É interessante percebermos a discrepância nas noções de liberdade de ambos: o sr. Sweet, que é branco de olhos azuis, quer ser livre para flertar com suas alunas e compor; em contrapartida, para a sra. Sweet, sua liberdade é intrínseca à sua história enquanto uma mulher negra e imigrante vivendo de modo ilegal nos Estados Unidos antes de se casar. É doloroso perceber que ela vive uma espécie de paradoxo social, racial, matrimonial e materno, visto que ao se casar ela ganha a liberdade enquanto cidadã norte-americana naquele país, mas perde a liberdade artística ao tornar-se propriedade de um homem branco que ao se casar com ela, a salvou de ser deportada; e em seguida ao tornar-se dona de casa e mãe de dois filhos.
Um aspecto interessante que deixa a narrativa ainda mais rica e repleta de metalinguagem é o fato de Shirley Jackson também ter sofrido com os casos de infidelidade de seu marido, que manteve vários casos amorosos com suas alunas. Logo, é como se as infidelidades do marido de Jackson funcionassem como uma espécie de fantasma que perambula a casa dos Sweet, se reencarnando em sua relação. Saber desses detalhes faz com que uma espécie de terror sobrenatural ou psicológico paire continuamente não apenas sobre os personagens, mas também em nós, leitores, uma vez que é impossível não ser afetado pelo modo escolhido por Jamaica Kincaid para escrever Agora veja então. Por outro lado, provavelmente apenas o leitor ciente da bagagem psicológica que o nome Shirley Jackson carrega no contexto literário poderá perceber a riqueza de informações que se encontram sob o texto, ou ter uma ideia do que poderá ou não acontecer com aquela família, já que os personagens nunca explicam quem foi Shirley Jackson.
Paralelamente, e até mesmo de forma anacrônica e bem-humorada, existem dezenas de referências divertidas à cultura pop, sejam elas sobre videogames, Jay-Z, a um período específico da NBA, ao Crossdressing (sim, estou falando de Dennis Rodman), à atriz trans de origem latina Holly Woodlawn ou ao cinema clássico norte-americano em uma insistente referência ao Capitão Bligh, personagem de “O grande Motim”, filme de 1935 protagonizado por Charles Laughton e Clark Gable, de “…E o vento levou”. Infelizmente, no entanto, a referência ao cinema não aparece de forma positiva e prazerosa, mas sim de forma deselegante em várias demonstrações da intelectualidade vazia do sr. Sweet, já que ele usa o personagem (que é gordo, feio e desajeitado) para provocar sua esposa com relação ao aumento de seu peso após duas gestações, ou de forma ainda mais dolorosa, quando a própria sra. Sweet absorve esse sentimento e começa a odiar sua imagem, chegando inclusive a se comparar à Elsa Lanchester, mais precisamente à sua personagem em “A noiva de Frankenstein”, continuação de “Frankenstein” lançada em 1935, cujos cabelos eram estranhamente emaranhados para cima, com evidentes mechas de fios brancos. E aqui Jamaica Kincaid merece aplausos pela deliciosa ironia de usar como exemplo duas pessoas que viveram um feliz casamento de 33 anos na vida real (Charles Laughton e Elsa Lanchester) em uma história envolvendo duas pessoas que se odeiam. Isso, sem contar a ironia maior, que é dar o sobrenome de Sweet (doce, amável) a uma família de pessoas desprezíveis que se odeiam.
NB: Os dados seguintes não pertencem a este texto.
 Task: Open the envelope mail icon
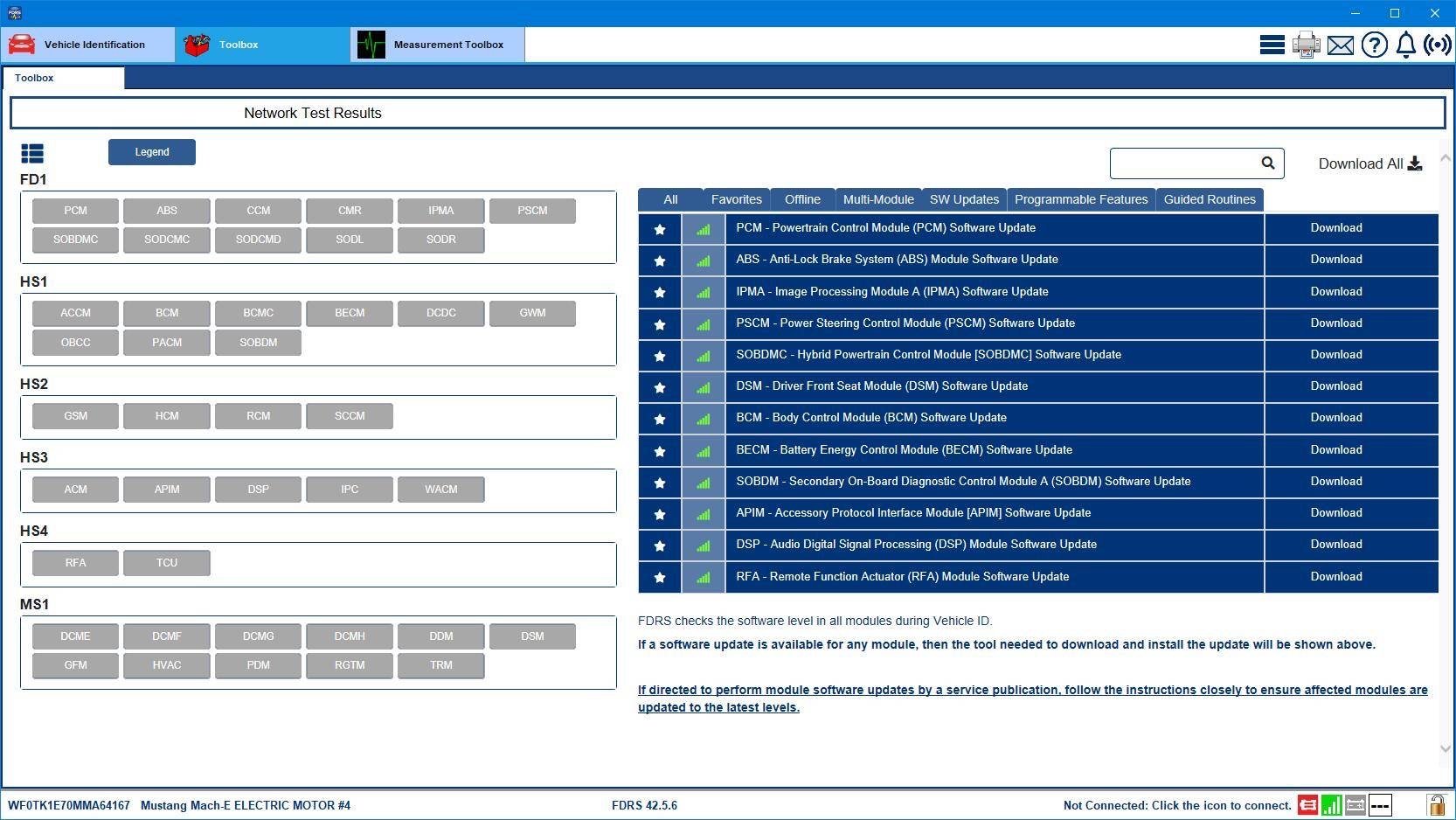pyautogui.click(x=1340, y=45)
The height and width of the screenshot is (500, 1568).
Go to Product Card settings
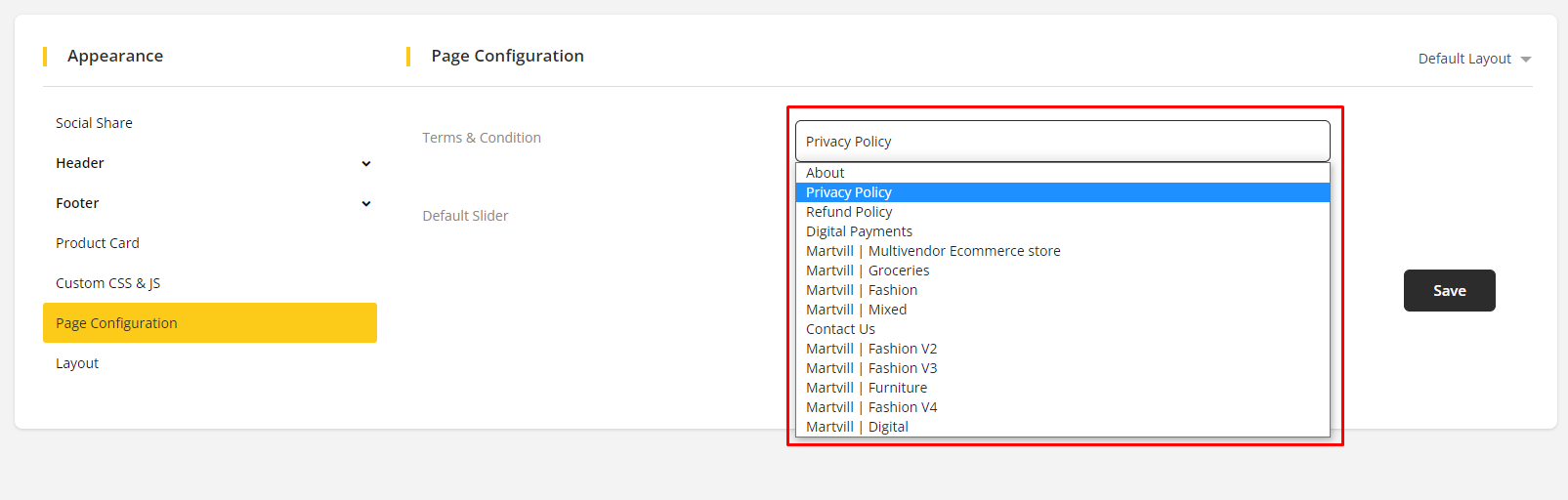pos(98,243)
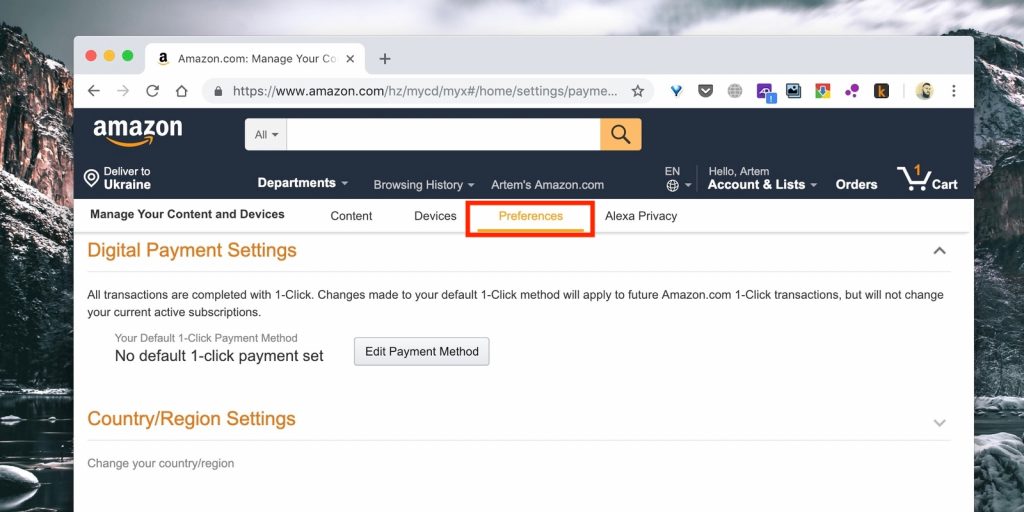Open a new browser tab

pyautogui.click(x=385, y=59)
Por falar no detestável sr. Sweet, acho importante avisar que esse personagem deveria vir com aviso de gatilho estampado na testa, já que trata-se de um sujeito racista, machista, gordofóbico e arrogante que é a personificação do homem hétero, branco e incel de meia-idade, que cresceu acreditando que o mundo existe apenas para satisfazer suas vontades, e que quando essa profecia não se concretiza ele se acha no direito de transformar a vida de todos a sua volta em um inferno por não ser bem-sucedido em sua carreira. É sintomático, aliás, como a ação do sujeito de abandonar a esposa não gera tristeza ou revolta nos filhos adolescentes, pelo contrário, eles começam a considerar a mãe como uma falha, já que de acordo com suas percepções, ela passava todo o seu tempo escrevendo em seu escritório, e por consequência, não conseguiu segurar o marido — refletindo um comportamento muito conhecido da sociedade. É impossível não traçar paralelos com a famosa frase de Virginia Woolf, já que mesmo tendo um teto todo seu para criar ficção, ela ainda sim era considerada um fracasso enquanto mulher, mãe e esposa. Curiosamente, o fato de o sr. Sweet também passar o tempo todo afastado da família em seu estúdio não é uma questão para os filhos. Dois pesos e duas medidas.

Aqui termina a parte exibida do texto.